— Exercise aim —
All lines with the word "computer" must be pulled from the entries below.

Stored data
::::

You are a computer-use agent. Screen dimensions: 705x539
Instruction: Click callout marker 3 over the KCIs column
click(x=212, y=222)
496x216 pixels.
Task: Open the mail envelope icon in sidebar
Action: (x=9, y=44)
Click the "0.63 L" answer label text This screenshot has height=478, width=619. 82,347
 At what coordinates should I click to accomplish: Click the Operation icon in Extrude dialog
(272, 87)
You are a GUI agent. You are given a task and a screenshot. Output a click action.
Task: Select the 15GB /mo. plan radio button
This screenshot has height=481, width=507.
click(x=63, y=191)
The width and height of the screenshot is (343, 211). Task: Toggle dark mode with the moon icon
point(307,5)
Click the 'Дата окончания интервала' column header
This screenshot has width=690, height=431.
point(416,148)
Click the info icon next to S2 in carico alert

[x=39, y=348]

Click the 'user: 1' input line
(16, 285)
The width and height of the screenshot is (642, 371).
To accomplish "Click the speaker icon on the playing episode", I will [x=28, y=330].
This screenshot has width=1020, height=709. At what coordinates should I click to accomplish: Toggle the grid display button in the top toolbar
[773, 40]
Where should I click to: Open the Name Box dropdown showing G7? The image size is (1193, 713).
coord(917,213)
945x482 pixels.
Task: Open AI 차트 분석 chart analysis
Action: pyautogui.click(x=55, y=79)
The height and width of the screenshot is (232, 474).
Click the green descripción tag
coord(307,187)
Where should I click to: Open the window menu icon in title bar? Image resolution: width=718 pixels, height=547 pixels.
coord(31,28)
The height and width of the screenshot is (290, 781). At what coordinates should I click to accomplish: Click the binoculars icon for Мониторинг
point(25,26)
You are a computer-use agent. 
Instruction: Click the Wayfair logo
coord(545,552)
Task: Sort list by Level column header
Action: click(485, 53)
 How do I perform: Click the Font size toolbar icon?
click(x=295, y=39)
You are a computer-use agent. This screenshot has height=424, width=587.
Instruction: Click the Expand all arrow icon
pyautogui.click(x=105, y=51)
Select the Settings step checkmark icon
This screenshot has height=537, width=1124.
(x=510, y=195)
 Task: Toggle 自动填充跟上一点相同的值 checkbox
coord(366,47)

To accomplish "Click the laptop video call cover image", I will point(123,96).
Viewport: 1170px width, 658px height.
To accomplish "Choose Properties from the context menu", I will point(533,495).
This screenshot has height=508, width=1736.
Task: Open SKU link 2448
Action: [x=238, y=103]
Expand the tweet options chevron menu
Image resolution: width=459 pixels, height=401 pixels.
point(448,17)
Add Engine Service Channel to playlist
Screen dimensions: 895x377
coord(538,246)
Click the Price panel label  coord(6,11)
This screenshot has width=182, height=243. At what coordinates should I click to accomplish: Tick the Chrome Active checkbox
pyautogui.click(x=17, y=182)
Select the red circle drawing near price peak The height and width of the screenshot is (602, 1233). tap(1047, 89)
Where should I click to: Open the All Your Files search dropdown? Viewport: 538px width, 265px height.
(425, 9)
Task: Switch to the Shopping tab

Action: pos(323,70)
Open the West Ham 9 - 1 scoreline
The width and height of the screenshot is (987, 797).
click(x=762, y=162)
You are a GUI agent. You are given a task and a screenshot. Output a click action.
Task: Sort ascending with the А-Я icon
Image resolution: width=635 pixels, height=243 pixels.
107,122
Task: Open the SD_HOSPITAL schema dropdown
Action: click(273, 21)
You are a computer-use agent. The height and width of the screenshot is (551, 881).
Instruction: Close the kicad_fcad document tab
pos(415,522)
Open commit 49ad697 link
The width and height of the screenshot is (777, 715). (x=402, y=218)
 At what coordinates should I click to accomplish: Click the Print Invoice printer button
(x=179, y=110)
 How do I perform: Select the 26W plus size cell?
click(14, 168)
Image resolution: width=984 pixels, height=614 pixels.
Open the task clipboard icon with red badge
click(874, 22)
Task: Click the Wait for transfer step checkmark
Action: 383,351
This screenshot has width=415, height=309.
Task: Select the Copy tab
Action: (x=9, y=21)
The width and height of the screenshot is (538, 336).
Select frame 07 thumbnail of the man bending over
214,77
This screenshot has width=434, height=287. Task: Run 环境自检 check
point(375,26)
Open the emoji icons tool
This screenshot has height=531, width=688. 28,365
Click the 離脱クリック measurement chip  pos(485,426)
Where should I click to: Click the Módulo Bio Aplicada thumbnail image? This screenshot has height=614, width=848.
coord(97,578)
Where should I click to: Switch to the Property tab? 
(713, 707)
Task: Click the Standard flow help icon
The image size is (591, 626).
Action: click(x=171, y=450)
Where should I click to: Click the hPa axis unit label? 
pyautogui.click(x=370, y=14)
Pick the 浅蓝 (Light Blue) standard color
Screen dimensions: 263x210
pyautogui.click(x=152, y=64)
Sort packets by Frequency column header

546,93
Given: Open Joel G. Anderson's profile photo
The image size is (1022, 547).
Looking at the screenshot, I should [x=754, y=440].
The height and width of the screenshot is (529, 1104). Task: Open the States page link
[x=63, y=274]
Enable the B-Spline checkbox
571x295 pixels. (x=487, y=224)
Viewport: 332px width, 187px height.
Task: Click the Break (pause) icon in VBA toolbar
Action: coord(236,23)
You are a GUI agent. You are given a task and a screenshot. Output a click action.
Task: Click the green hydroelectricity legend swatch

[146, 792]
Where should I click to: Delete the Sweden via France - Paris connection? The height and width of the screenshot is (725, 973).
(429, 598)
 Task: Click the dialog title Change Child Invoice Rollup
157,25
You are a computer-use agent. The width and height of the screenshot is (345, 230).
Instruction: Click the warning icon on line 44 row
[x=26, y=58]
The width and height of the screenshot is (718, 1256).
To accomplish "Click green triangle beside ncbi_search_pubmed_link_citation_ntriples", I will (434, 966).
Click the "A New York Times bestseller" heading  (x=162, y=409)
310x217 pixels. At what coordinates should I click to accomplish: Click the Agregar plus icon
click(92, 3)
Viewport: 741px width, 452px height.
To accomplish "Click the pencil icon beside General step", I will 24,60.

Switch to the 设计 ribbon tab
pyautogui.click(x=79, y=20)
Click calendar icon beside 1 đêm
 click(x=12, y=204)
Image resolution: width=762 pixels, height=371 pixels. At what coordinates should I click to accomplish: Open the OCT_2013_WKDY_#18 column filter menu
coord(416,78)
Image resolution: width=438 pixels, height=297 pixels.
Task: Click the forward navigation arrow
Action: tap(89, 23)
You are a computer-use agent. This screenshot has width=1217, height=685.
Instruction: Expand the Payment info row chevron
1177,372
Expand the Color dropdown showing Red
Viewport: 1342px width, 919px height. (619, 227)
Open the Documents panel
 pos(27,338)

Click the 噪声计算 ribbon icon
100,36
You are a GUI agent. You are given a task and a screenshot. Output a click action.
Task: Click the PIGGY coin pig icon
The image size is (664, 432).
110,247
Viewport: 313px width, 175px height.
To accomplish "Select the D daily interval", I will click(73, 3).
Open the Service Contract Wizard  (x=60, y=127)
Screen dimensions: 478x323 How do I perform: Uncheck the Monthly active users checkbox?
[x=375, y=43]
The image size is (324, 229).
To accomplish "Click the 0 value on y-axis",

::::

— Reply to the exercise —
You are a computer-use agent. Screen dimensions: 705x539
You are a computer-use agent. 
You are a computer-use agent. This screenshot has height=424, width=587.
You are a computer-use agent. The height and width of the screenshot is (551, 881).
You are a computer-use agent. The width and height of the screenshot is (345, 230).
You are a computer-use agent. This screenshot has width=1217, height=685.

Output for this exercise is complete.